RECORDS PROVIDED Start Marker

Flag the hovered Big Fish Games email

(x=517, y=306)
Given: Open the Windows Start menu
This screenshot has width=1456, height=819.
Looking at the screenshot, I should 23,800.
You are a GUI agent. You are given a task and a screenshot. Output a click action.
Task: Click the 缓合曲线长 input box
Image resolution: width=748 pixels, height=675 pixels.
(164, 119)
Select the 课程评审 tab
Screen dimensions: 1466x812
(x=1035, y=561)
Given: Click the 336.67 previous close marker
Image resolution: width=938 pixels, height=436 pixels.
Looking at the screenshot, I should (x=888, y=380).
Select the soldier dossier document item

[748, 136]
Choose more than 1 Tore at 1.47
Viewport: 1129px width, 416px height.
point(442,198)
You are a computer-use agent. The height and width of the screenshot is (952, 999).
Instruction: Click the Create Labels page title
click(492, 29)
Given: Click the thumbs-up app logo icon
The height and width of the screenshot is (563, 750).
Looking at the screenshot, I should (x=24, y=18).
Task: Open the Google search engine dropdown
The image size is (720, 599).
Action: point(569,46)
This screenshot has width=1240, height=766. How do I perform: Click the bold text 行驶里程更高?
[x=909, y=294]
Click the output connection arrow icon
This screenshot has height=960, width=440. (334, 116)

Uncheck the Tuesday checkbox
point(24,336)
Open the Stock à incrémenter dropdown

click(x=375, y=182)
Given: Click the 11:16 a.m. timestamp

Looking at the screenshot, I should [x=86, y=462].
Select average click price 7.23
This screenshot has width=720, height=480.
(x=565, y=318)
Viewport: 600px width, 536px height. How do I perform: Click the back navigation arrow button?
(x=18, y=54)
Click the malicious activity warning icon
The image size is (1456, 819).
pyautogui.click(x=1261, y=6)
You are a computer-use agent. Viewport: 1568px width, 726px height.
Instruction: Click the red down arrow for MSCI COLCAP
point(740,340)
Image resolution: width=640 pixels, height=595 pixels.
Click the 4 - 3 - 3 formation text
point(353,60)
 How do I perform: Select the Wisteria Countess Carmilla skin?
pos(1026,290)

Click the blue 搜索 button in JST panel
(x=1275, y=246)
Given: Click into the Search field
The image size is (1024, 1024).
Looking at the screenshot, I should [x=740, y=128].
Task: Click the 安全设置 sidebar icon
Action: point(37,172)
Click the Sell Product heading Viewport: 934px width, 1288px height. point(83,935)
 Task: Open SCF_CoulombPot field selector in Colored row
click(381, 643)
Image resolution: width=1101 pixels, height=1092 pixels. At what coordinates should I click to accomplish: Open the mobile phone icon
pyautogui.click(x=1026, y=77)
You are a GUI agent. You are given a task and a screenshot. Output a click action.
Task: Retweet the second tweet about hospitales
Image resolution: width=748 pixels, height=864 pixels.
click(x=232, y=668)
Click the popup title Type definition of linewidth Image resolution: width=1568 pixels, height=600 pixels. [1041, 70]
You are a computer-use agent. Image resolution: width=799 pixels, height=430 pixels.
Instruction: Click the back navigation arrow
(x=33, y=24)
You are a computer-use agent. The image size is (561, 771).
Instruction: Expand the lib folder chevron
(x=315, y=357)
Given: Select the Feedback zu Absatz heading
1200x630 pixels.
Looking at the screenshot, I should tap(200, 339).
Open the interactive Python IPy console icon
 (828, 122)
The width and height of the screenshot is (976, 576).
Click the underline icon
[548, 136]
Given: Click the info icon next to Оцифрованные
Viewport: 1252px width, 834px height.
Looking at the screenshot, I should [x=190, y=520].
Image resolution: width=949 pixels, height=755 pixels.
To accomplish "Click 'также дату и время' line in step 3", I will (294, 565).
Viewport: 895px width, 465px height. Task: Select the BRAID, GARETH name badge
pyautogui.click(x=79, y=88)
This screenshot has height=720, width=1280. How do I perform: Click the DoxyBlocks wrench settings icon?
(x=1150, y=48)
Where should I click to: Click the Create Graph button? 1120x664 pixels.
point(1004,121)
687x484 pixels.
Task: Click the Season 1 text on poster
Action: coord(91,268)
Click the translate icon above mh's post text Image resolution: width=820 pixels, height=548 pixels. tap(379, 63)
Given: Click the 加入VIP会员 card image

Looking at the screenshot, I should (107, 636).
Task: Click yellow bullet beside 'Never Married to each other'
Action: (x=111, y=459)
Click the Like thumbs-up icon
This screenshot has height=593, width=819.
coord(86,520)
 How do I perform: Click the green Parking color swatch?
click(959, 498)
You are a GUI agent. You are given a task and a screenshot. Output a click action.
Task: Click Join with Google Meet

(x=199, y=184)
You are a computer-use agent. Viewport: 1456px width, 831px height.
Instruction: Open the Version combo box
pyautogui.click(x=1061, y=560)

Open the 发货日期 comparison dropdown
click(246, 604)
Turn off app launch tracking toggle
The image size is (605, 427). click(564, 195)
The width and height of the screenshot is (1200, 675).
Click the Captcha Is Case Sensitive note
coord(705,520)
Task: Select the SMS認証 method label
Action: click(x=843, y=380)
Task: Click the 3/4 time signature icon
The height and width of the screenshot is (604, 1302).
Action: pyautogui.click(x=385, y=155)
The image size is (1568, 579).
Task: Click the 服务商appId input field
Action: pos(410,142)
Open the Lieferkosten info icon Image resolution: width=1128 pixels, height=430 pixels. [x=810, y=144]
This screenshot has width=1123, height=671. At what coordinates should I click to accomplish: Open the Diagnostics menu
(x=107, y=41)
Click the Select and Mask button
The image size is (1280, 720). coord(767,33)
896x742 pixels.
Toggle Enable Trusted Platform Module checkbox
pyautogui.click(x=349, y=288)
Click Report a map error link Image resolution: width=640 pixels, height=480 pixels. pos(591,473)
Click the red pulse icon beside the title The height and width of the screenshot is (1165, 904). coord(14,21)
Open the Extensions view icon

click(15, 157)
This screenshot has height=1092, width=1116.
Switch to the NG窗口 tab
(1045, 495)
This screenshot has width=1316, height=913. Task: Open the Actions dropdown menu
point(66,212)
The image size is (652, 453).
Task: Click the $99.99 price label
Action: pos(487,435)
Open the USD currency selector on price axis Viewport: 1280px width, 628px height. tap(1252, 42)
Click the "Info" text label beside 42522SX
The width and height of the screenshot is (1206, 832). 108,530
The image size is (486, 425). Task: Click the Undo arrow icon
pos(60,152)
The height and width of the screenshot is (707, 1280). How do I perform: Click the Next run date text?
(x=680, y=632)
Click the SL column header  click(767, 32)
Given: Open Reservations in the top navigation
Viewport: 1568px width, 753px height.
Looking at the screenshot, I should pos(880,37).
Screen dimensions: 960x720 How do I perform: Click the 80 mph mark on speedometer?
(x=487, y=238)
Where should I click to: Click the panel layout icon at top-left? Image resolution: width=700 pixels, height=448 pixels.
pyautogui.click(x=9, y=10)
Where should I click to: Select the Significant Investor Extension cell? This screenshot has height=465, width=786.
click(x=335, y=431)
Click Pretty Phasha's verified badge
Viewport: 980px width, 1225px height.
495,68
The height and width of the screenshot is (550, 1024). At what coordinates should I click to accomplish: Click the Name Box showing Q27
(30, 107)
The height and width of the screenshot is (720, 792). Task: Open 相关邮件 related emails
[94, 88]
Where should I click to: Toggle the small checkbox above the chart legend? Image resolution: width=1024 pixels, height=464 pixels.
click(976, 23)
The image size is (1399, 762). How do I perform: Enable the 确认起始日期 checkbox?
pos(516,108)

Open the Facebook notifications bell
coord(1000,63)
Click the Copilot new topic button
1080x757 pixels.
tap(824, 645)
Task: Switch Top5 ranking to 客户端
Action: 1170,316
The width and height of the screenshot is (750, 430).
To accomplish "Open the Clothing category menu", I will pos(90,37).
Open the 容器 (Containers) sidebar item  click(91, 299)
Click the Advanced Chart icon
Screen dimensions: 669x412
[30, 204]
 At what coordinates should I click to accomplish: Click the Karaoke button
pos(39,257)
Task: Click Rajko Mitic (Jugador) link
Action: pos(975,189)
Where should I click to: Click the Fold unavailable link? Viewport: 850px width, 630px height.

RECORDS PROVIDED End Marker

> _THE TASK_:
From the entries above, copy each line that holds "will".

> _TASK RESPONSE_:
To accomplish "Click 'также дату и время' line in step 3", I will (294, 565).
To accomplish "Open the Clothing category menu", I will pos(90,37).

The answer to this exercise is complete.